▶ **Extracted text**
----
The Republic of South Korea is one of the priority partners of the European Union (EU) in the global economy. The Korean economy is now the 12th largest in the world, and a key trade and investments partner for Europe.
The impressive economic and technological progress South Korea has been demonstrating for last several decades has brought the country to the forefront of the global powerhouses. This progress is firmly rooted in the principles of the knowledge-based economy that South Korea is consistently pursuing. Korean RTD expenditures are above 4% of the national GDP, well above Europe and the OECD average. Korea is among the most technologically advanced and digitally connected countries in the world and a recognized market leader in electronics, mobile communication and the automotive sector. Therefore Korea is one of the most important RTD partners of EU with well established legal frameworks for cooperation. At the same time, the level of public awareness of cooperative opportunities for European researchers in Korean RTD and Innovation Programmes is still very low.
----
▶ **Questions on the material**
#1 Using the text about South Korea and the EU, decide whether each statement agrees with it. Answer yes or no for each, and quote the exact words of the text that decide it.
(a) Korean RTD expenditures exceed 4% of the national GDP.
(b) Public awareness of cooperative opportunities for European researchers in Korean RTD and Innovation Programmes is high.
(c) The Korean economy is the 10th largest in the world.
#2 Rewrite the part of the text about South Korea and the EU that starts at "The Republic of" and ends at "partner for Europe.", swapping "priority partners" for "strategic partners".
#3 According to the text about South Korea and the EU, in which sectors is Korea a recognized market leader?
Rely only on the text about South Korea and the EU, with no outside knowledge.
----
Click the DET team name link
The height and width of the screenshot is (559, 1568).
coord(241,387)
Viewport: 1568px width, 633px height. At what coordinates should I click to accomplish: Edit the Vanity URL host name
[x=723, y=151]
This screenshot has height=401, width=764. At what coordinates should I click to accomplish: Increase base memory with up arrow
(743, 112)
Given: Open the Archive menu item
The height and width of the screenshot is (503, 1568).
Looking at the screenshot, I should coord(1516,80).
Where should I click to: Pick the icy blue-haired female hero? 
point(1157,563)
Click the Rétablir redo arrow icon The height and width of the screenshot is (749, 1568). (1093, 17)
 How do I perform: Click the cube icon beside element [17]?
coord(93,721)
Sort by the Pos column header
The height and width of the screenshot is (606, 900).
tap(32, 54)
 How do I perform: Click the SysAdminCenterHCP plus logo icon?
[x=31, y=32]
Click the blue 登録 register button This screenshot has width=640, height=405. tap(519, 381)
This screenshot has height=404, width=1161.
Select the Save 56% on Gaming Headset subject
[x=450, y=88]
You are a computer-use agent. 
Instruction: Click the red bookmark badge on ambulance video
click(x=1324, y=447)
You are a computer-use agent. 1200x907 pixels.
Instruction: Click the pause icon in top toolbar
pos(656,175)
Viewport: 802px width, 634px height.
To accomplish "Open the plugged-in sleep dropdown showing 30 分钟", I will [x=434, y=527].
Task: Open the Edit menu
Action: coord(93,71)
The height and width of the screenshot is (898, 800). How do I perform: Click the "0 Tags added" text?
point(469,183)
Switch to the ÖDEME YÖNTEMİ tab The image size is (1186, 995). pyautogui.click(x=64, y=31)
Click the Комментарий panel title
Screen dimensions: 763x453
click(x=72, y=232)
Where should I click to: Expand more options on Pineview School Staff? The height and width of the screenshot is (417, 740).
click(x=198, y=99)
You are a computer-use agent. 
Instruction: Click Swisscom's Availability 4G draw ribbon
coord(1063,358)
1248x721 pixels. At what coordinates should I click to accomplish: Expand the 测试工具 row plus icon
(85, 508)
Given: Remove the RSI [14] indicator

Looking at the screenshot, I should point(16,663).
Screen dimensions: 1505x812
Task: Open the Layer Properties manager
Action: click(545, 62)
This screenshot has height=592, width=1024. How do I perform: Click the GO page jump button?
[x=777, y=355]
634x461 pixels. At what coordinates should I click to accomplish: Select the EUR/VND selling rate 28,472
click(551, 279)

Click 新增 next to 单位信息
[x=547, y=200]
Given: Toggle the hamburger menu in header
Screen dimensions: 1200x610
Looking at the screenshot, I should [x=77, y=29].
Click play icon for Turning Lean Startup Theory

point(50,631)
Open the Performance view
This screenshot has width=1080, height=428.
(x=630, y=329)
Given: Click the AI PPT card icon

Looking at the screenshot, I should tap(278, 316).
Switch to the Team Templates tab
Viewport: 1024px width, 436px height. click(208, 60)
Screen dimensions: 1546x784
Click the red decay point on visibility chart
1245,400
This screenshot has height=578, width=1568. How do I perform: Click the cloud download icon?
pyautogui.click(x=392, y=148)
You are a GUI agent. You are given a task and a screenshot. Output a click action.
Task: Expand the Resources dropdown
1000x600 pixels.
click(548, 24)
----
▶ **Solved problems**
#1
(a) Yes: "Korean RTD expenditures are above 4% of the national GDP"
(b) No: "the level of public awareness of cooperative opportunities for European researchers in Korean RTD and Innovation Programmes is still very low"
(c) No: "The Korean economy is now the 12th largest in the world"

#2
The Republic of South Korea is one of the strategic partners of the European Union (EU) in the global economy. The Korean economy is now the 12th largest in the world, and a key trade and investments partner for Europe.

#3 Electronics, mobile communication and the automotive sector.